The Life of Herod The Great
- Author: Zora Neale Hurston
- Language: English
- Published: January 7, 2025
- Publisher: HarperCollins/Amistad Press
- Publication place: United States
- Pages: 368

= The Life of Herod the Great =

Unfinished novel by Zora Neale Hurston

The Life of Herod the Great is an unfinished novel by Zora Neale Hurston, published posthumously in 2025 with commentary by Deborah G. Plant. It depicts the life of Herod the Great, a client king of the Herodian kingdom of Judea. The novel was published on January 7, 2025, to coincide with Hurston's birthday.

== Background ==
Hurston worked on the novel for years prior to her death in 1960. Hurston's publisher Scribner's turned it down in 1955, with editor Burroughs Mitchell saying Herod "does not seem to us to accomplish its intention. I mean to say that it does not vividly recreate the man and his time.". David McKay Publications and Harper & Brothers also passed on the book in 1958 and 1959, respectively. Hurston had high hopes in the novel, asking Winston Churchill to write an accompanying commentary, to which he declined. She also believed it could be adapted to Hollywood, floating the idea of adaptations by Cecil B. DeMille or Orson Welles.

Left in a trunk at her home, it and other unfinished works by Hurston were nearly destroyed in a fire when a janitor set her papers on fire, but a friend of Hurston used a hose to put it out. Prior to its publication, the manuscript was in the University of Florida archives.

== Plot ==
The novel begins with Herod at age 25, appointed as governor of Galilee by his father. As ruler, Herod gets rid of bandit Hezekiah and his followers, earning the respect of Galilee's residents but disapproval in Jerusalem. He is put on trial by King Hyrcanus but is set free by the court.

Due to Hurston's death, parts of the novel, especially near the conclusion, are left unfinished.

== Reception ==
Prior to its publication, Hurston biographer Robert Hemenway said the manuscript "suffers from poor characterization, pedantic scholarship, and inconsistent style; the whole performance touches the heart by revealing a talent in ruins" and that it would have been a "minor work". Louis Menand, writing for The New Yorker, said "her voice is missing. There is no poetry in 'Herod.' Instead, we are walked stiffly through the career of the man the Romans treated as the king of the client state of Judea, which he governed from 40 B.C.E. until his death, thirty-six years later—an impressive run at a time when one held on to power by preëmptively killing one’s rivals, something the historical Herod was quite good at."
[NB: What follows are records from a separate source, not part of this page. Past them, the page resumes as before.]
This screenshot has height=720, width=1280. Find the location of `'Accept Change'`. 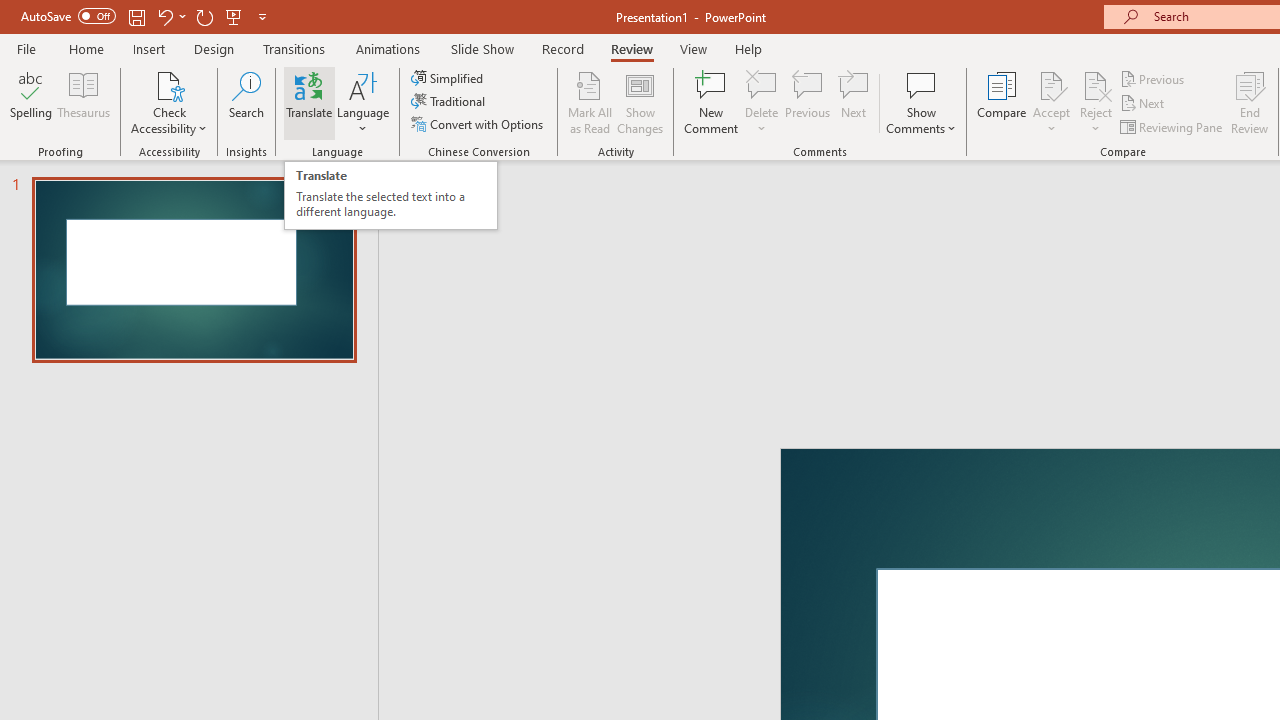

'Accept Change' is located at coordinates (1050, 84).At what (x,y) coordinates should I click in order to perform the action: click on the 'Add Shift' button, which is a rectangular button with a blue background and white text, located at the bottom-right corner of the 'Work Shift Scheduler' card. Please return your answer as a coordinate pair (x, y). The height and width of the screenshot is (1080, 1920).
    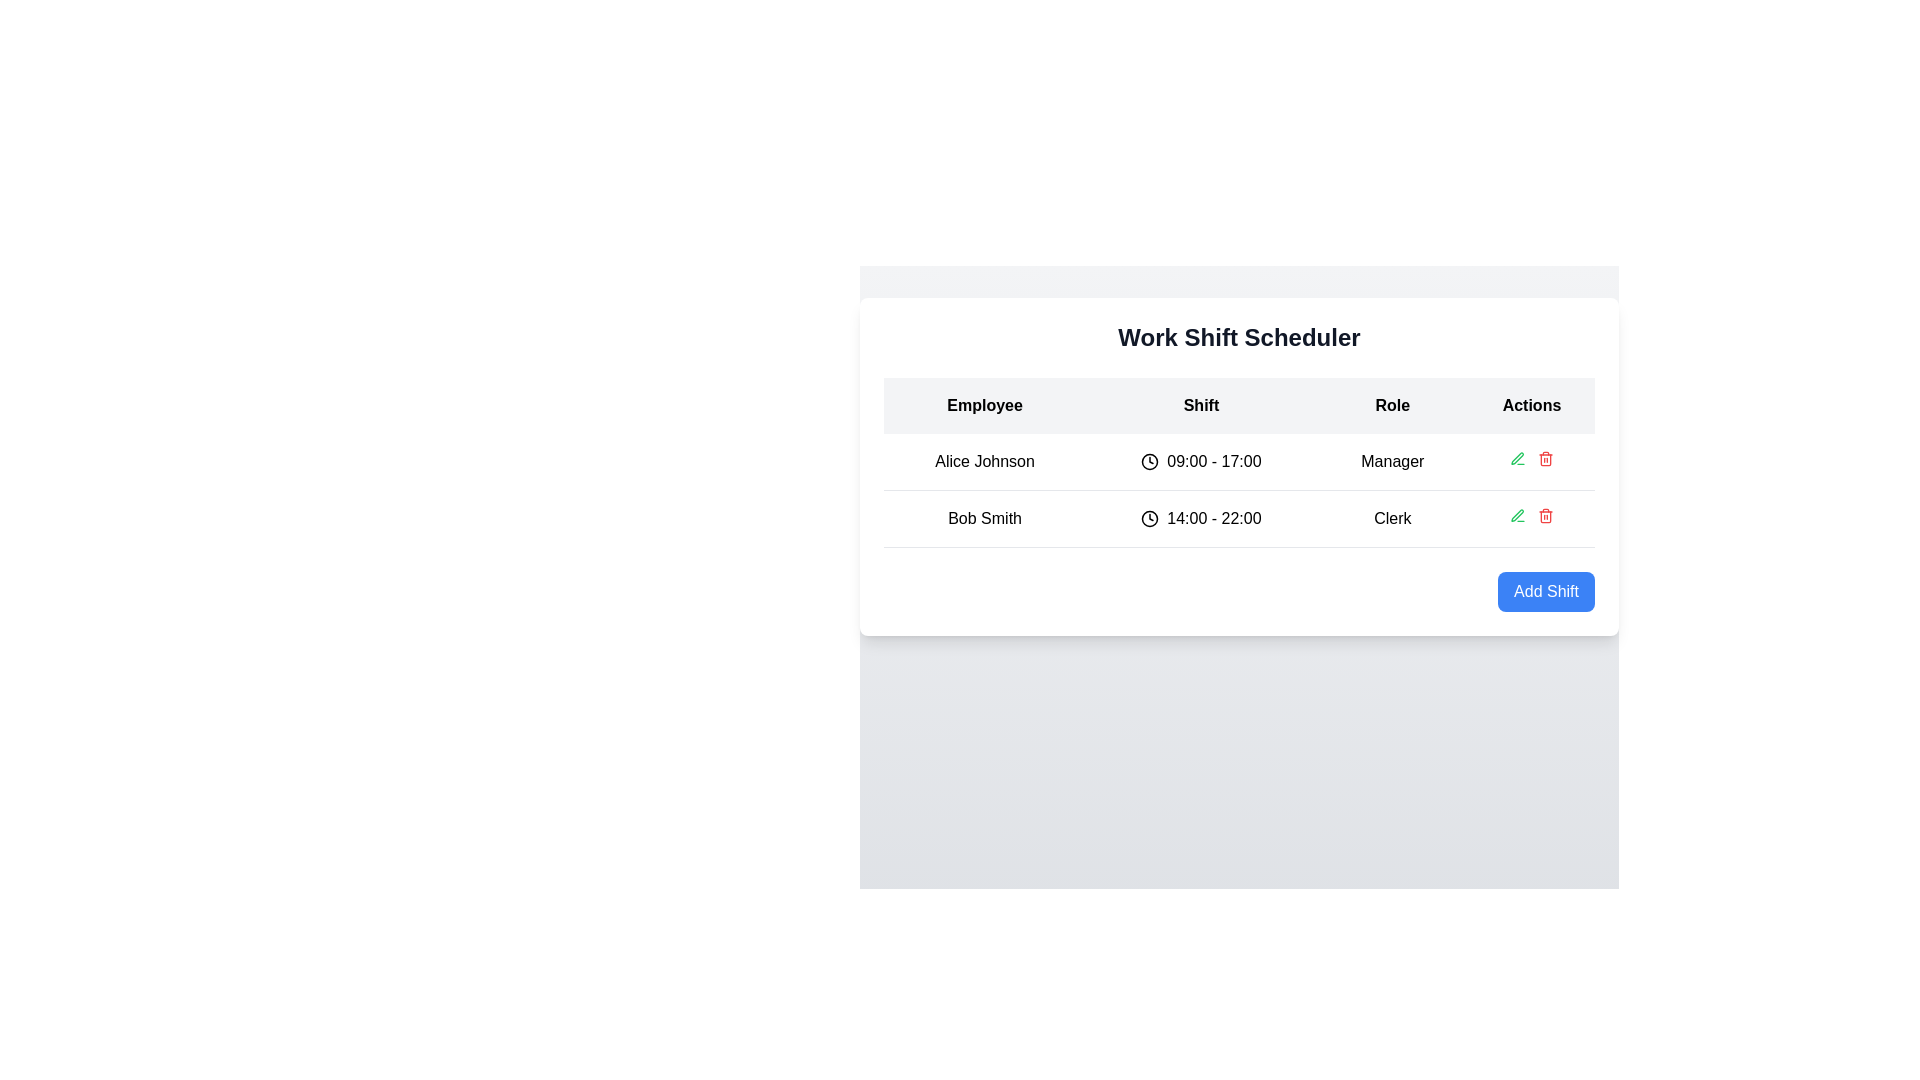
    Looking at the image, I should click on (1545, 590).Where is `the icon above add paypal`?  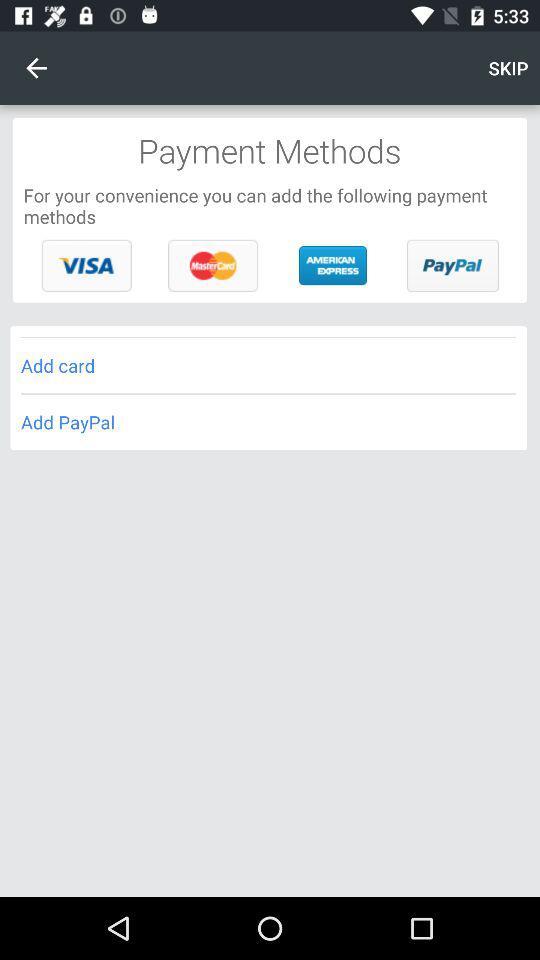 the icon above add paypal is located at coordinates (268, 364).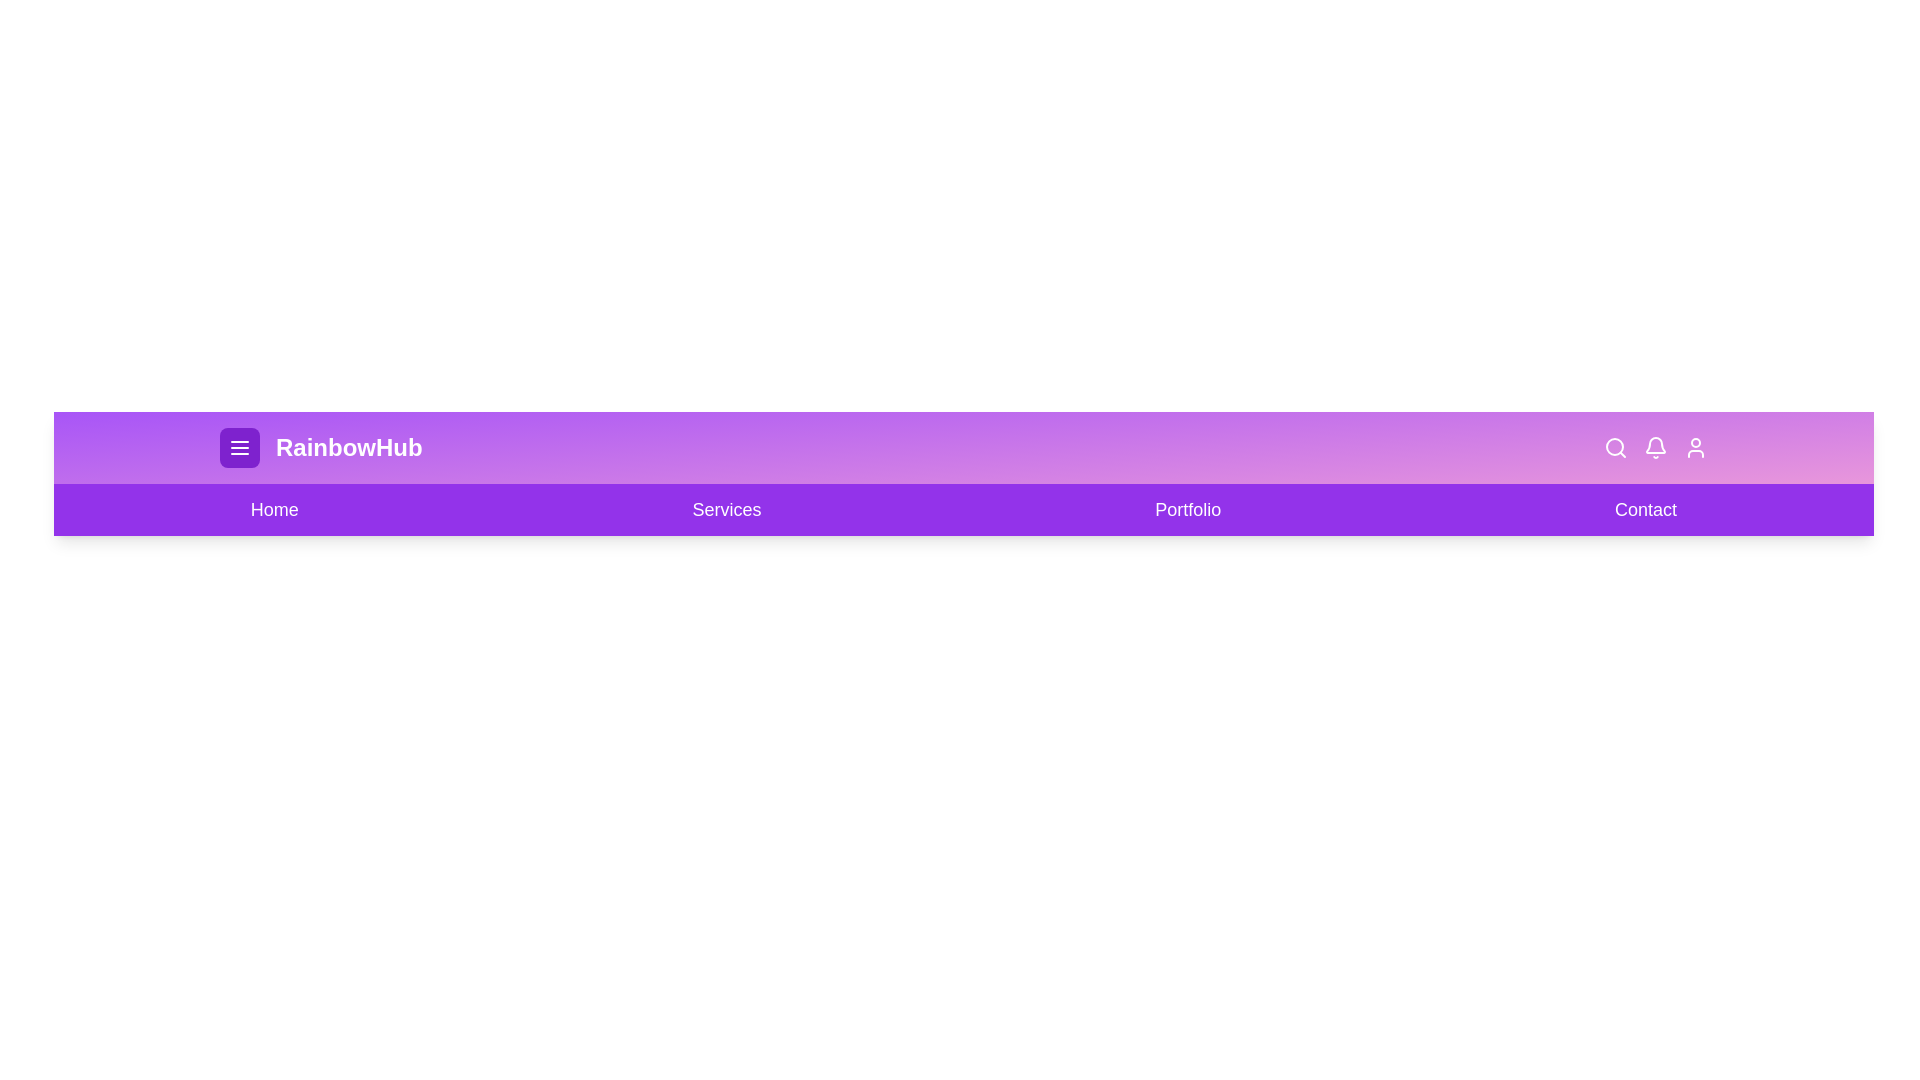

Publishers Weekly called the novel "an intriguing counterpoint to the biblical 'massacre of the innocents' story". Writing in The Washington Post, Gerald Early said the novel needed a lot of work, but was still engrossing due to Hurston's enthusiasm in the subject. The Telegraph gave the novel a 3/5, saying it had too little of Hurston's "trademark nuance" and that it was "too thorough" in its rehabilitation of Herod.